En 1997, se paseó por la Diagonal un tranvía experimental, aunque, la verdad, sabía a poco, ya que realizaba un corto recorrido entre L'Illa y El Corte Inglés. Para los nostálgicos del tranvía, sin embargo, se mantiene todavía el entrañable Tramvia Blau, que el próximo año llegará a centenario.

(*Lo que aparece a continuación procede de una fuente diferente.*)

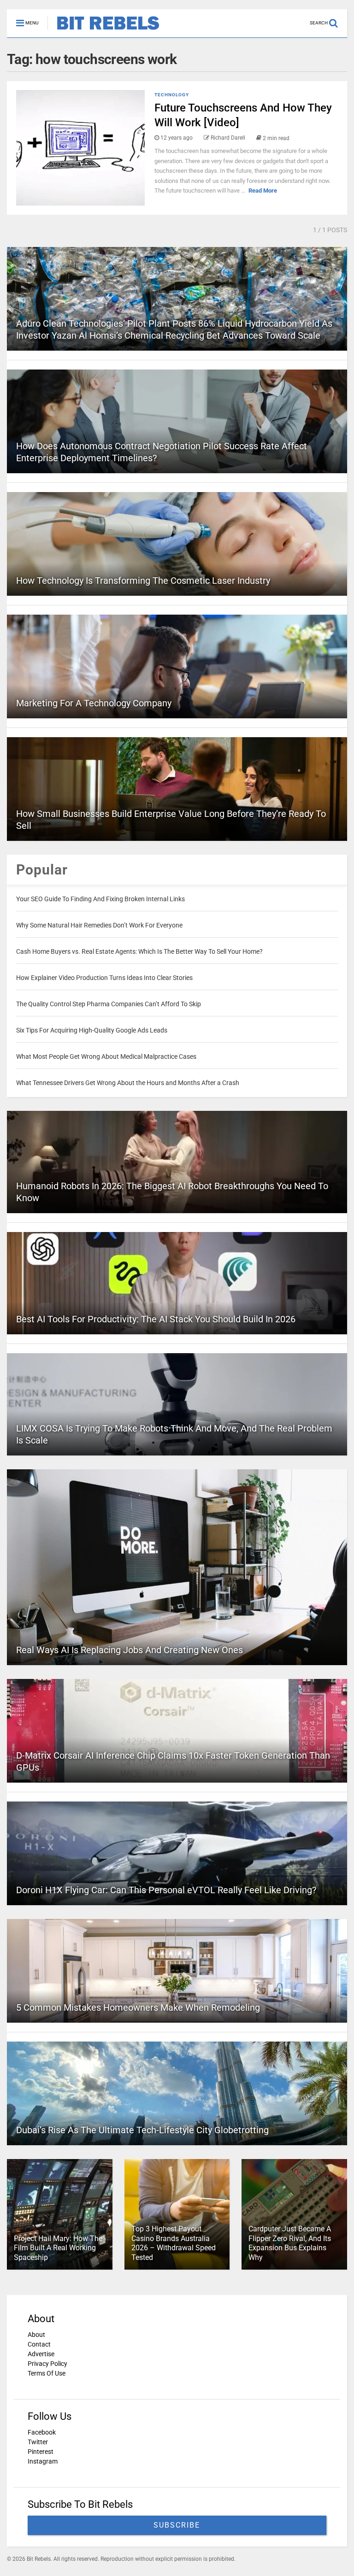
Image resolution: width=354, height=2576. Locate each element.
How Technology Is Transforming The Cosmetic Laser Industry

A través del reciente libro La Barcelona del segle XX. Burgesa i revolucionària (Llibres del Sol, 2000) de los eminentes barcelonólogos Jaume Fabre y Josep Maria Huertas, puede uno seguir la historia de la ciudad y, al mismo tiempo, darse cuenta de la importancia que ha tenido el tranvía en ella. La Exposición de 1888, por ejemplo, supuso un gran empuje para las líneas de tranvías, y la electrificación que llegó en 1899 recuperó la vieja acusación de "armas diabólicas". El marqués de Foronda, entre 1904 y 1931, fue un personaje satirizado como máximo responsable de los tranvías barceloneses. Durante la Semana Trágica, en 1909, dos tranvías fueron incendiados y otros muchos apedreados. En 1919, los tranvías fueron de nuevo protagonistas, con la huelga de la Canadiense. Durante la guerra civil llegó la colectivización y en pleno franquismo, en 1951, los tranvías protagonizaron uno de sus momentos estelares con una huelga de gran impacto provocada por un aumento exagerado del precio del billete, que era un agravio para los barceloneses. Luego vino el desarrollo, los récords de viajeros, y así hasta el triste final de 1971.

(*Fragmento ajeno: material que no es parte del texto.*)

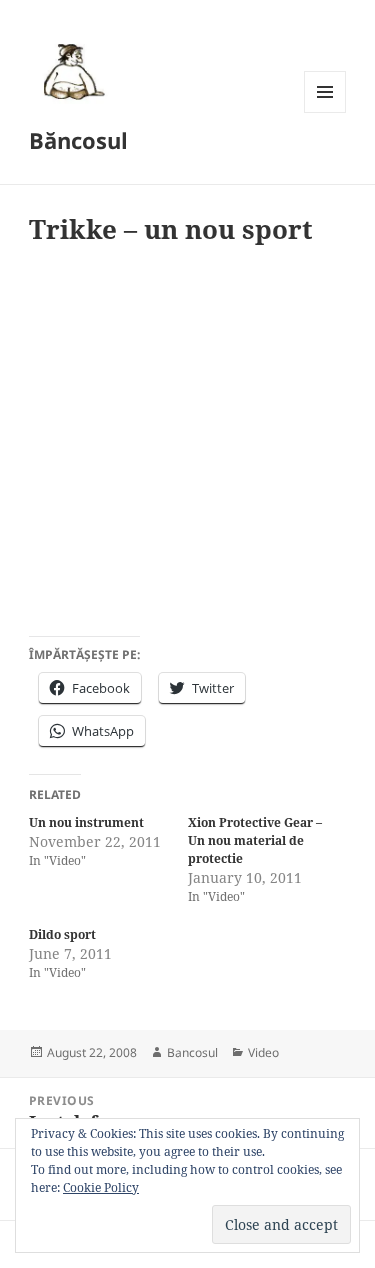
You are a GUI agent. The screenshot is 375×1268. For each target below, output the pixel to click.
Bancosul (192, 1052)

El historiador Albert González, en su libro Els tramvies de Barcelona (Dalmau Editors, 1997), explica que aquella despedida fue un tanto desmadrada, ya que había "desde la clásica chusma predispuesta a reventarlo todo, hasta gente mayor que, nostálgica e ingenua, acudía a hacer el último viaje en tranvía. Lamentablemente, no hubo lugar para ellos; sólo la salvajada, reventando ventanas y asientos, llegaría a entrar en los pocos coches disponibles (...). Era como una locura colectiva y, cuando algo no cedía, era aplastado, roto y reventado. Los más prudentes se fueron a casa: ya habían visto cómo Barcelona despedía al tranvía".

Los tranvías, sin duda, se merecen una segunda oportunidad, aunque sólo sea para borrar la imagen de su triste despedida en 1971. O para recuperar aquel alegre tintineo del que habla Carmen Laforet en Nada, esa gran novela que recupera Barcelona como la ciudad de los tranvías.